Le différend entre la Primature et le Conseil électoral provisoire (CEP) autour du décret électoral s’est clairement installé, malgré une réunion tenue le 2 juin. Alors que la Primature évoque une convergence de vues sur la nécessité d’organiser des élections crédibles, transparentes et inclusives, le CEP conteste cette version et affirme qu’il s’agissait uniquement d’une séance d’information au cours de laquelle le Premier ministre a annoncé sa décision d’adopter le décret.
Dans une note officielle, la Primature a fait état d’une rencontre avec le CEP visant à examiner le décret électoral ainsi qu’à évaluer les mécanismes de financement du processus. À travers ce communiqué, le Premier ministre, Alix Didier Fils-Aimé, a renouvelé son engagement à garantir la tenue du scrutin dans les meilleures conditions, dans le respect de la souveraineté populaire et des normes républicaines. Il a également décrit le déroulement des échanges avec l’institution électorale.
« Les échanges ont mis en évidence une convergence de vues entre les deux institutions sur la nécessité de consolider la stabilité institutionnelle, de renforcer l’unité nationale et d’accélérer les démarches visant à l’organisation d’élections crédibles, transparentes, inclusives et conformes aux exigences démocratiques », peut-on lire dans le document de la Primature.

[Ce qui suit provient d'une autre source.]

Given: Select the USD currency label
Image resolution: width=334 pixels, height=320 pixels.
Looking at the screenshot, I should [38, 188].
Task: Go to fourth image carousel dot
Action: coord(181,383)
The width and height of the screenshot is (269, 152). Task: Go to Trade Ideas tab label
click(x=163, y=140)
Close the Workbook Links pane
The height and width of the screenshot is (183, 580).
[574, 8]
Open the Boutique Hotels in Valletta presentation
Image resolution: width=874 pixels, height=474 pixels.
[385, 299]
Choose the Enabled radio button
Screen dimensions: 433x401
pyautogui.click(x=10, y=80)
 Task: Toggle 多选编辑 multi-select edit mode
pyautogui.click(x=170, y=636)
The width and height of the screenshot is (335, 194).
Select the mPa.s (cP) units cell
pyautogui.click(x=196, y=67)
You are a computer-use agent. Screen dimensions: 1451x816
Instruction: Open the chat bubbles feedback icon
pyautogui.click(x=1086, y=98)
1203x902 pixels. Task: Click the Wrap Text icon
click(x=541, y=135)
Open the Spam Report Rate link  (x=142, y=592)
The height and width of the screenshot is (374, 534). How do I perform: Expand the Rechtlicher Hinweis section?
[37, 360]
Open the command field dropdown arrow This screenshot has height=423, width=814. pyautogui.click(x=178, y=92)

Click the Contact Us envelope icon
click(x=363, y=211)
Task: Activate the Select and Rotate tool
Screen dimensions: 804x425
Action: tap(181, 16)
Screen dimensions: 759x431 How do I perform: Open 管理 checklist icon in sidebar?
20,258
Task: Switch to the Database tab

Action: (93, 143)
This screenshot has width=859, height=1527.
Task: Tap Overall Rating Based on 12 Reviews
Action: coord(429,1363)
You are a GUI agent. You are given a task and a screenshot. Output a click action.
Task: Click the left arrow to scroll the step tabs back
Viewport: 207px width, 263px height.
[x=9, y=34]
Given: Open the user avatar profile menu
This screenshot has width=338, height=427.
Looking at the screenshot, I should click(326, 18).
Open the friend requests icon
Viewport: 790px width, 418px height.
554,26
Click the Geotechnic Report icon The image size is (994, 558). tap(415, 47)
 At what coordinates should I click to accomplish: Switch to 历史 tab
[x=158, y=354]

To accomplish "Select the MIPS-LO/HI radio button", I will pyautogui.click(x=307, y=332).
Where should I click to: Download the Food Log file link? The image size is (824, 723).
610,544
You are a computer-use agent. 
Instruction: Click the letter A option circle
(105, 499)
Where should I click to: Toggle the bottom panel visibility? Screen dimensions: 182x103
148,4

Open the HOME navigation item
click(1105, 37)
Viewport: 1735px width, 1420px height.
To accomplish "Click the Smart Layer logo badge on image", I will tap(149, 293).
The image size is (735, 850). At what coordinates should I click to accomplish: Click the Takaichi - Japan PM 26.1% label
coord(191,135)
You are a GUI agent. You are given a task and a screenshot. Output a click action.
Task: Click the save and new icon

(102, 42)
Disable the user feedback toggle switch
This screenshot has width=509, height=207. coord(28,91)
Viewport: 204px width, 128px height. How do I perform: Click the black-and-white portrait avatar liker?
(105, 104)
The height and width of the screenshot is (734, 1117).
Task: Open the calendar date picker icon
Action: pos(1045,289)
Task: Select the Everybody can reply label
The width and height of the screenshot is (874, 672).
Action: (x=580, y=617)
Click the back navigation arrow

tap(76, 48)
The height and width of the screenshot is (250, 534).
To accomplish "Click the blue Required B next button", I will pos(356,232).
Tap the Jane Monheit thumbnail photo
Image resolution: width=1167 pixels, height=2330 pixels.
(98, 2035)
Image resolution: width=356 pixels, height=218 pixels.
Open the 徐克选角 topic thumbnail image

Toutefois, le CEP a catégoriquement rejeté ces affirmations. Dans une note publiée le même jour, l’institution électorale précise qu’il s’agissait plutôt d’une réunion d’information au cours de laquelle le Premier ministre a saisi l’occasion pour informer le Conseil de sa décision d’adopter le décret électoral.
Plusieurs points de controverse entourent, par ailleurs, le texte proposé par le gouvernement. D’une part, le CEP souligne que le document présenté aux conseillères et conseillers est totalement différent du projet de décret électoral soumis à l’Exécutif le 24 avril 2026. D’autre part, le CEP rappelle que l’élaboration du décret électoral relève de sa compétence exclusive.
« Cette démarche confirme le caractère inconstitutionnel de la décision de la Primature, qui viole le principe d’indépendance de tout Conseil électoral », ont déclaré les membres du CEP, exprimant ainsi leur désaccord avec le chef du gouvernement quant à l’application d’un texte qu’ils jugent non conforme aux exigences constitutionnelles.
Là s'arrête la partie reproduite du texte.